It has been a slightly bumpy day: Had a sugar crash from a fairly sweet food trip, a couple assets forgetting where a c++ struct was, and the tens of retakes to get a good reveal video. But it's great to finally get out the sequel to Blutorial. In the form of it's builder companion.
To give a quick explanation so that I don't go off the rails, it pretty much allows you to build an activity out of the nodes that Blutorial can recognise, which then gets compiled down into a Data table field. This can then be read by Blutorial (at some point in the near future) and spawned back in along with the pages that make up a level, building your own blutorial activity.
I had some time to put into work before the Gradex 2025 show, and I was debating what to actually do for it. It made sense to work more on Blutorial because of it being the deepest solo project I've made at the time of posting this, but I was lost with where to start: Should i refactor all the logic? Convert it all over to C++? Revamp the front end UI? Realise the vision of what blutorial could truly be? Migrate it to a plugin? (That actually was done). I think you get the point.
The eurika moment came when i was probably peeling carrots or something, and I realised that whilst I could be making content for blutorial so that there was a good output of things for learners to engage with, it was lacking an input to allow users to generate their own puzzles, making the tool personalisable.
This. Was. It.
To kill two birds with one... it's a stone. get it?
...i decided to also use this opportunity to address the difficulty with actually authoring puzzles. So I thought of re-using the ubergraph investigation algorithm to not only check answers to puzzles, but to pick up on what the user had made, and feed that to a data table.
Another feat of the system, was the way I did UI. It seemed interesting to try and create a toolbox of widgets that were scriptable, whose contents hinted at the idea of being programmable by users who wanted to make their own things for blutorial. So I used a data asset to store all the contents of what makes up a UI layout, then take that and make my system construct it when it's given the command to. This makes a UI which was realllllllllllly easy to extend and modify since all of the individual bits and bobs were like applications on their own: with individual dependencies and relays back to the primary widget that could be binded to.

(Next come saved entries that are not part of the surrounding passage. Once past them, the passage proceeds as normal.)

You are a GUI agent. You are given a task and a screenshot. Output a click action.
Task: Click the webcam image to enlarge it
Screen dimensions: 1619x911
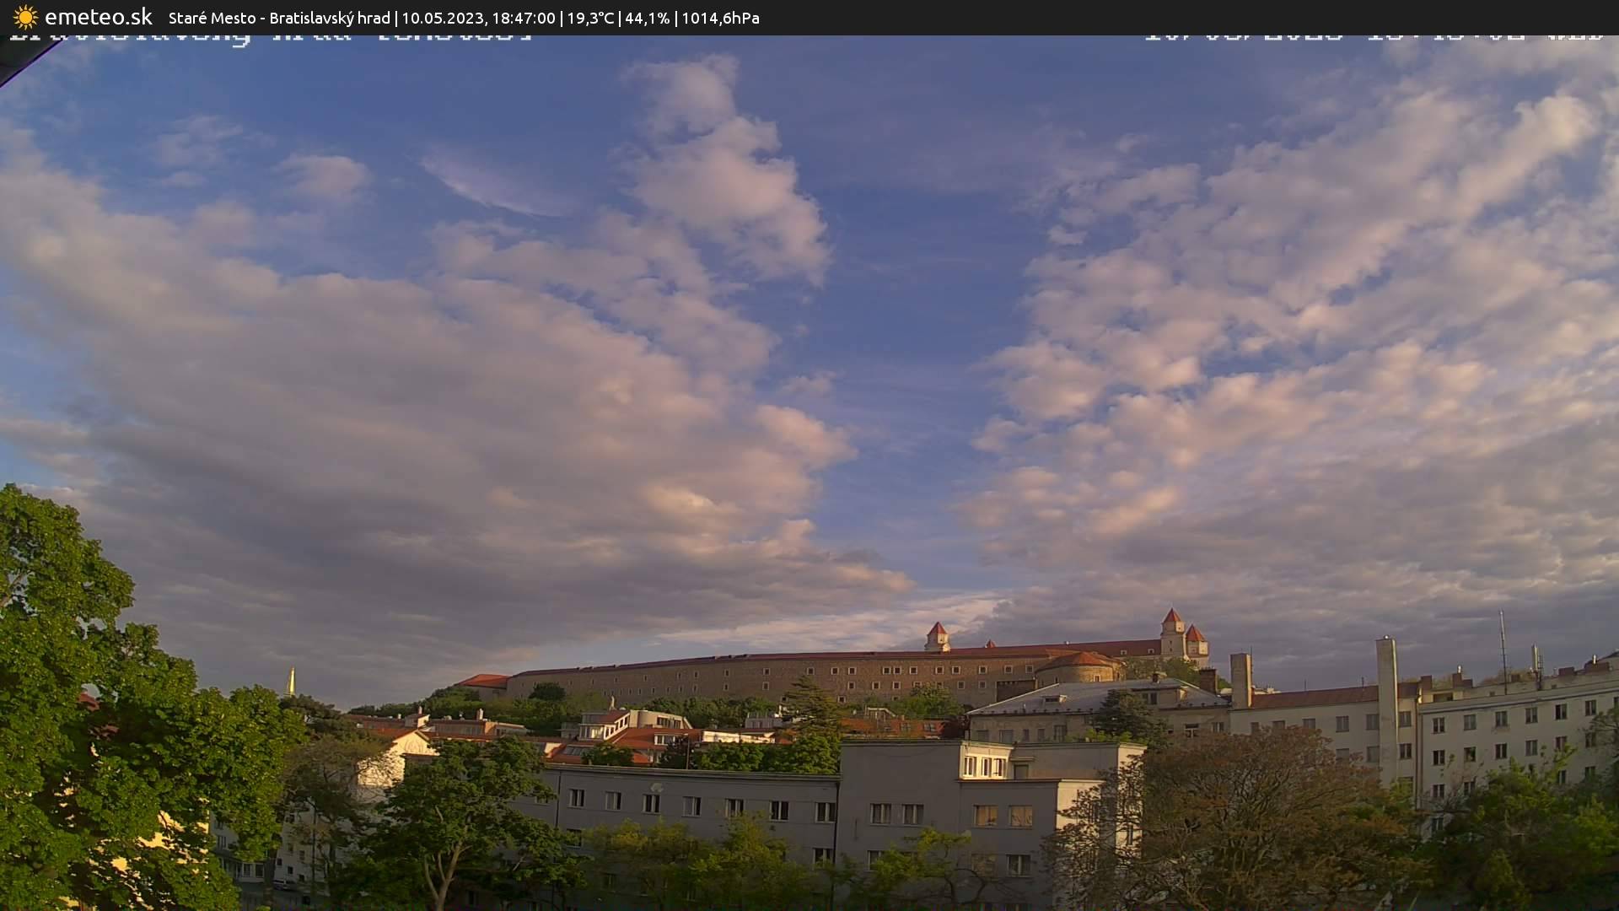[x=810, y=472]
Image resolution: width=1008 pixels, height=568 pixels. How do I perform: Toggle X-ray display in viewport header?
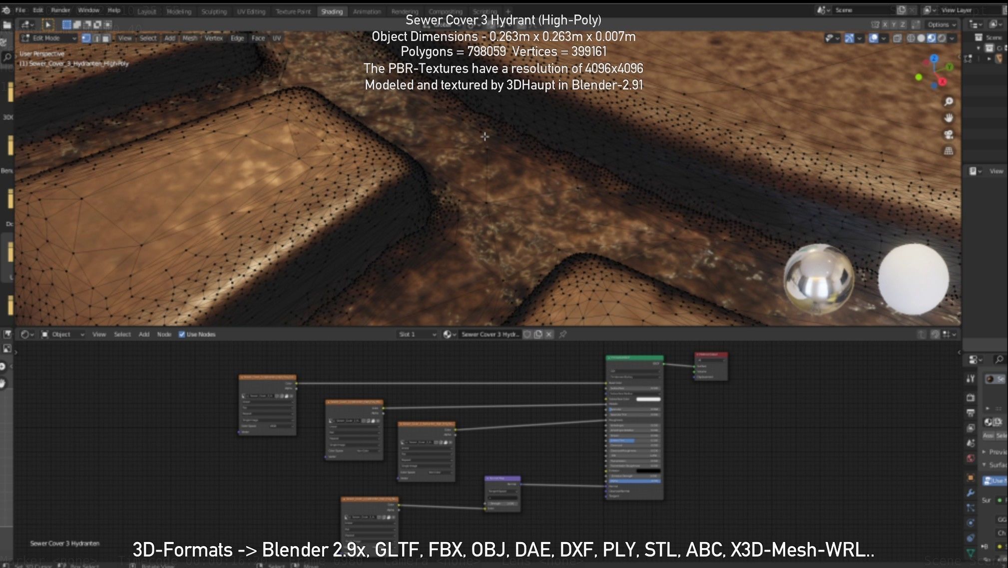click(x=897, y=38)
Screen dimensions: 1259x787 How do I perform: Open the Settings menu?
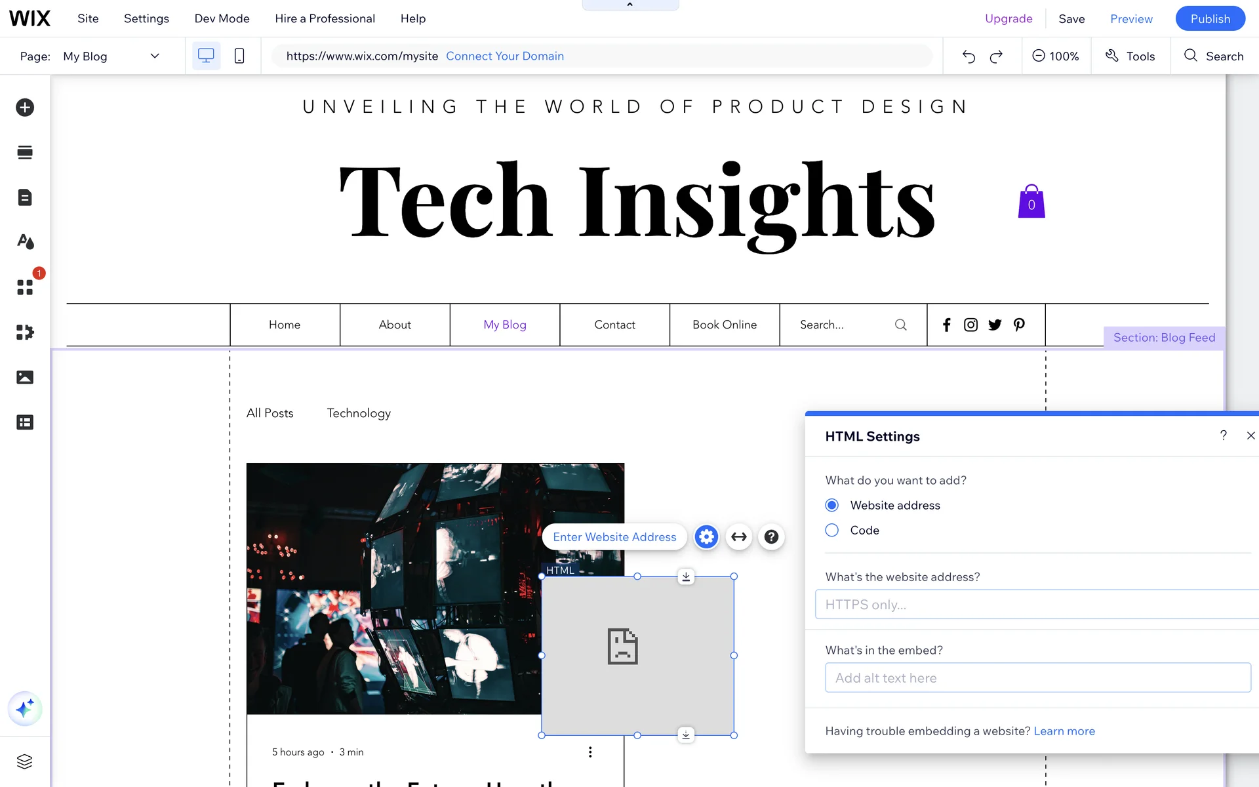[146, 18]
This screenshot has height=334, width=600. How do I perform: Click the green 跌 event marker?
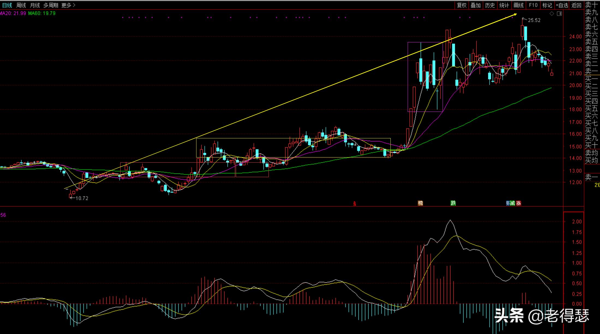[453, 203]
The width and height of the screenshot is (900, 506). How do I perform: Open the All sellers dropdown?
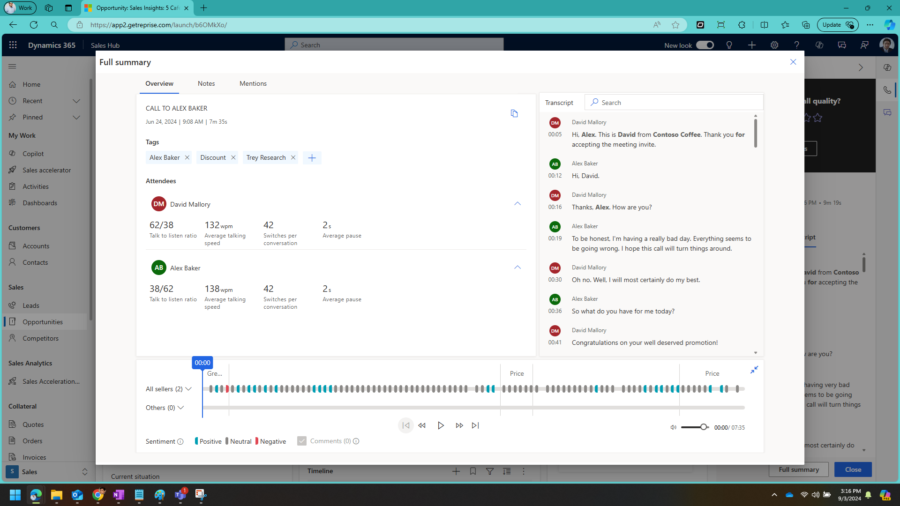[x=188, y=389]
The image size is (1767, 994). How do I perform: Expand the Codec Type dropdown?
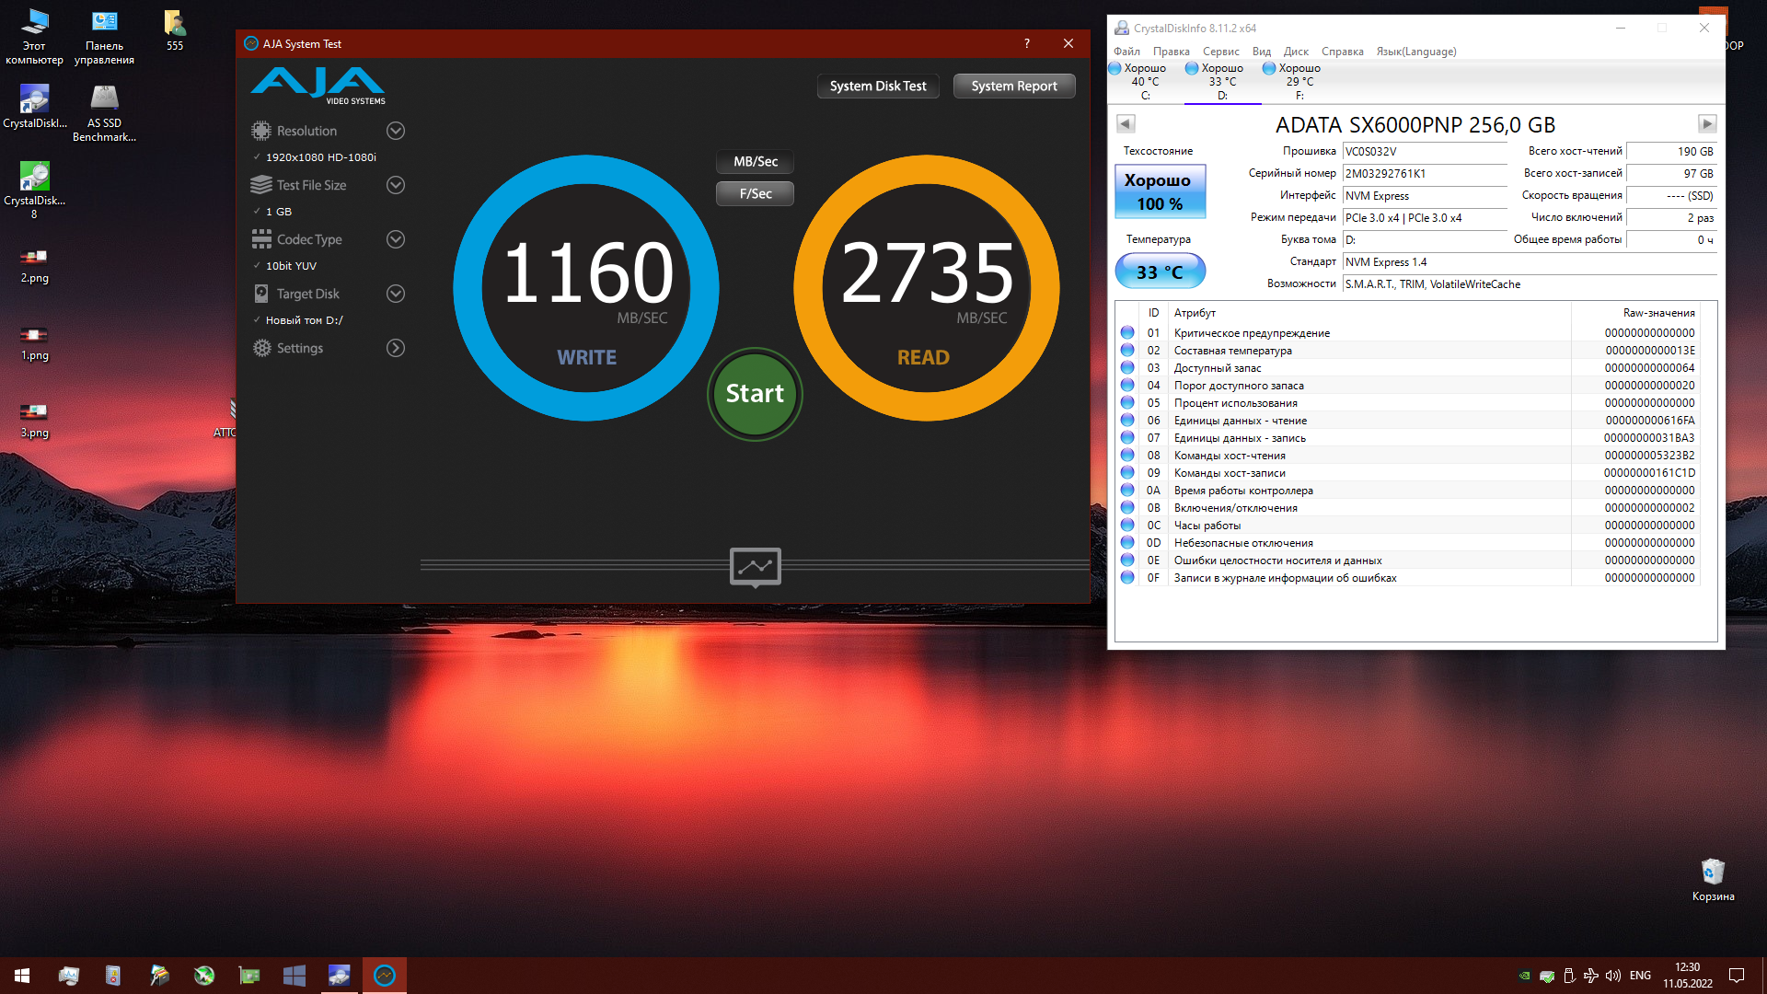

(That's actually what allowed me to add a page allow exporting to any valid data table within just minutes)
And the result was an addition to an already awesome piece of work, which now showed that this could cater to more than just learners, but anyone who wanted to use it to teach their own things.
I still do have a bigger vision though, that not only Blutorial can be used for teaching blueprint, but to address Epic's issue of tutorialising anything within the engine at all... So perhaps creating a framework to not only allow a specific learner audience to learn blueprint, but for any learner to get up to speed with absolutely any system with demonstrations and documentations provided by the author, directly in-engine???
It's still an early vision, but who knows, maybe this could really help a load of people.